豊島美術館の「母型」
表紙画像引用: https://benesse-artsite.jp/art/teshima-artmuseum.html
今回は香川県小豆郡土庄町にある2010年10月17日に開館した、豊島美術館の中にある、内藤礼さんの作品「母型」について記録していく。
この作品は40m×60m、高さ4.5mの巨大なドーム状のコンクリート建築となっている。
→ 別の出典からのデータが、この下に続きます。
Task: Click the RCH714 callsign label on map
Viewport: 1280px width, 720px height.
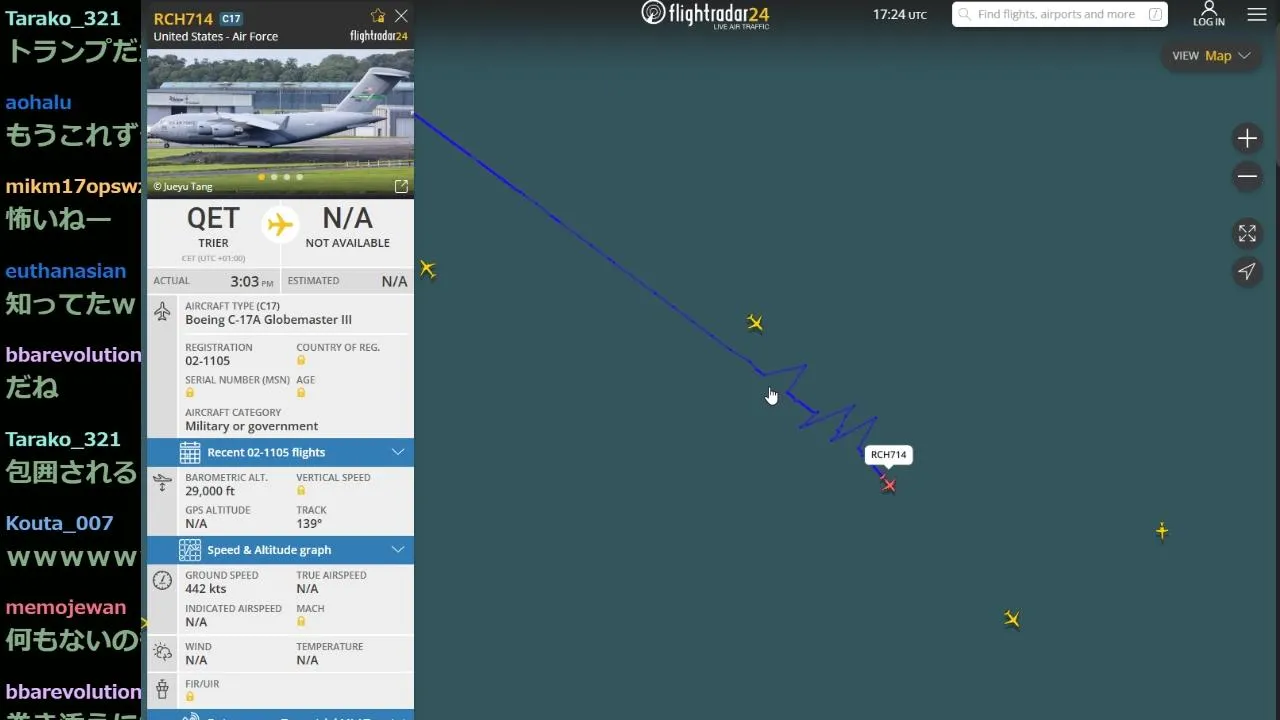Action: click(888, 455)
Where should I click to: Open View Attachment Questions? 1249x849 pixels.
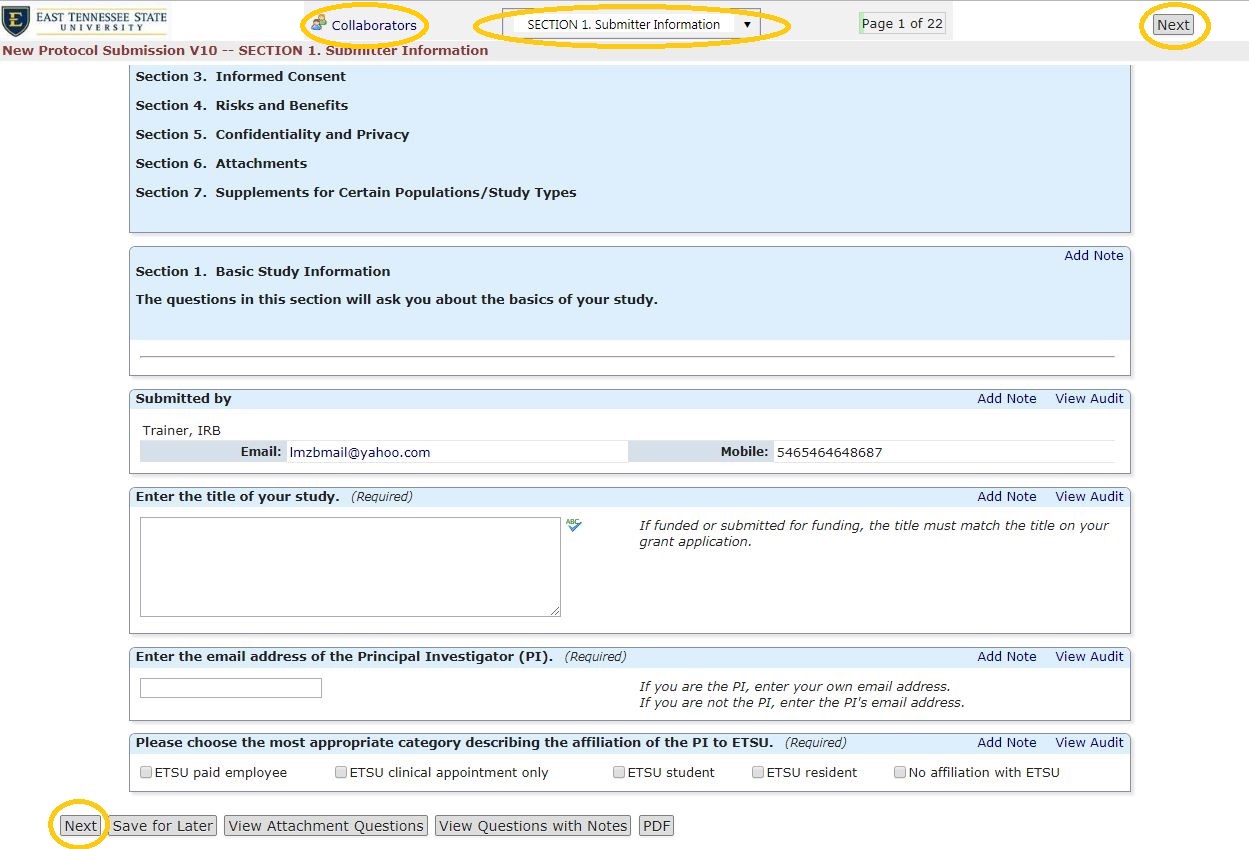(x=326, y=826)
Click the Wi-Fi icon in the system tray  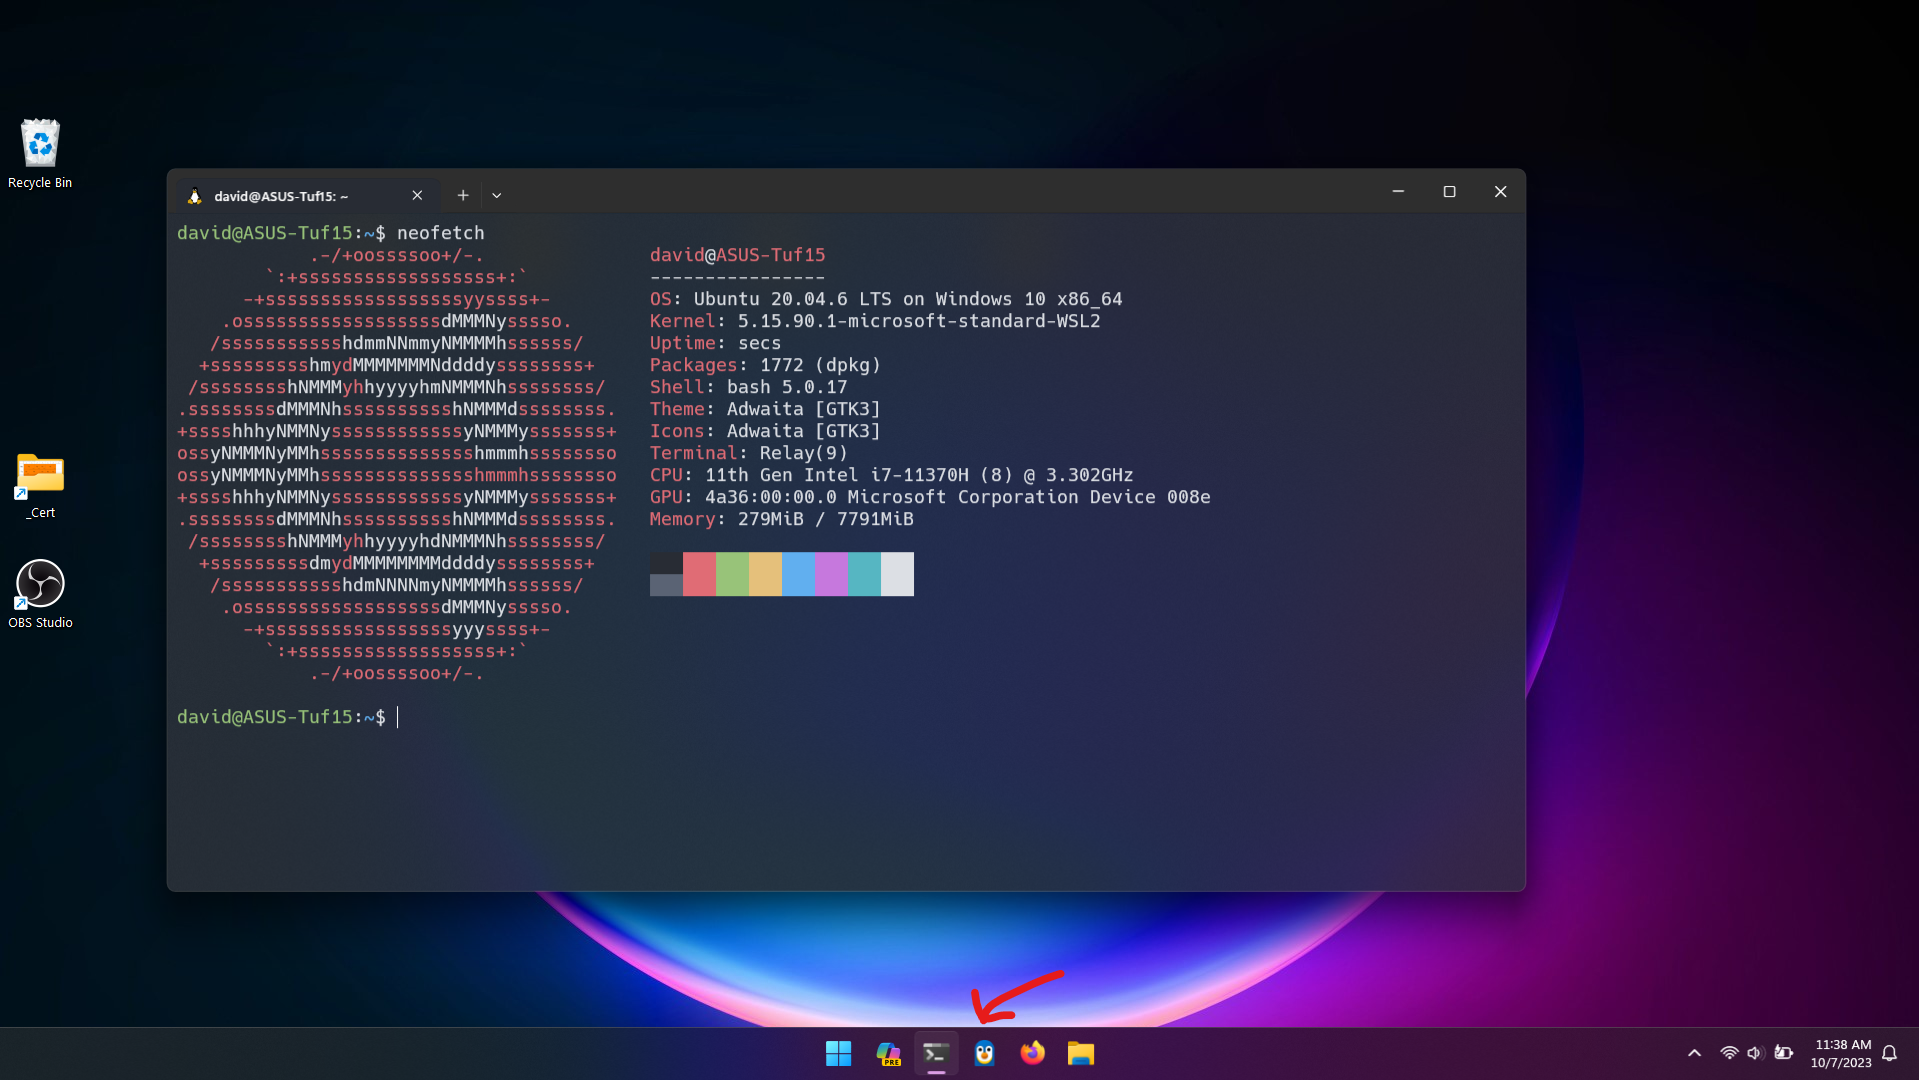click(x=1729, y=1053)
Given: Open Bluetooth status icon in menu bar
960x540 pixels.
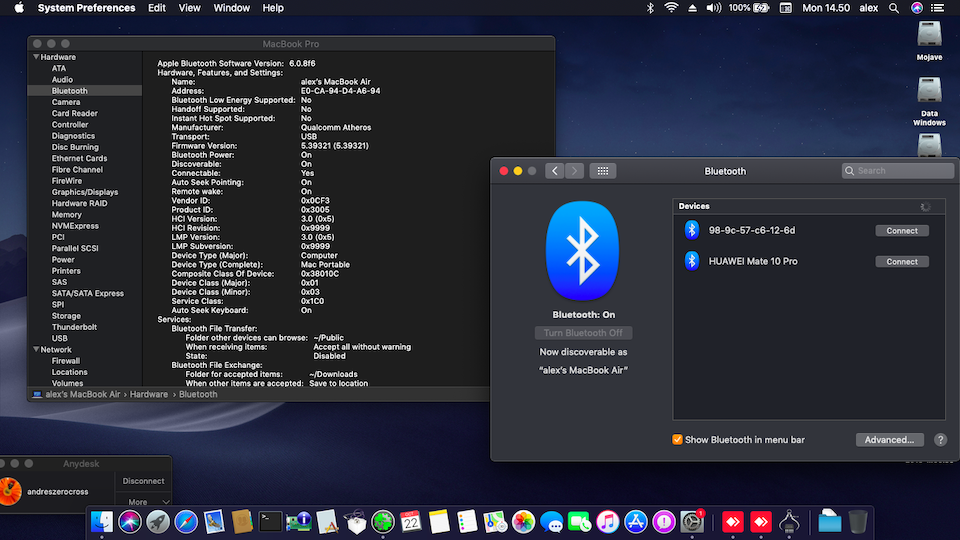Looking at the screenshot, I should coord(649,8).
すなわち、その中の空間自体が内藤礼さんの作品となっているのである。
空間といっても、そこには仕切りや窓ガラス等はなく、雨風がそのまま入ってくる野外的な空間である。
光や風などの自然現象の影響を受けて、作品の表情が刻々と変わるものとなっている。
驚くべきはこの床面。
目を落とすと、水滴が動いている。
コンクリートの床に設けられた発水口は186個。そこから地下水が断続的に湧き上がり、水滴がある一定の大きさを超えると、ほんの少し傾きをもった撥水処理された床の上を軽やかに進む。その水は最後、水たまりを構成したり、別の穴へと吸い込まれて行くと言った仕組みだ。
まるで水滴が生きているかのようだ。
この天井に大きく開いた空間と相まって、建築とアートと環境の一体化が巧妙に表現されている。
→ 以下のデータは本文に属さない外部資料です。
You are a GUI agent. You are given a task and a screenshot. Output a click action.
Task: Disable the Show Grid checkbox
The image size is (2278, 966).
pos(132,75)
また自分がこの空間の構造について調べていく上で気になったのが、
最高天井高さが4.5mの低いシェル構造が250mmの壁厚のコンクリートで支えられている。
という点だ。
深く調べていく内に「アンボンド工法」というものを用いているという事がわかった。
簡単に言うと、コンクリートの躯体を打つ前にワイヤーで引っ張り力を与え、その上からコンクリート打設することで、引っ張りに力によって空間を持たせているとの事。非常に勉強になる。これにより水滴のようなシェル構造が出来上がっているのである。
また「豊島」に美術館を建設するにあたり、
・敷地内の植栽は全て豊島内に自生する雑草群で構成されている
・離島にある為、島の貴重な資源とされる上水を使わず、井戸を掘って汲み上げた天然水で作品の中の水滴を表現している。
といった、島という環境との一体化・共生について、これまでかという位に考えられているなと感じた。
自分もこれからの設計では今まで以上にその土地について深く考え設計していきたいと思う。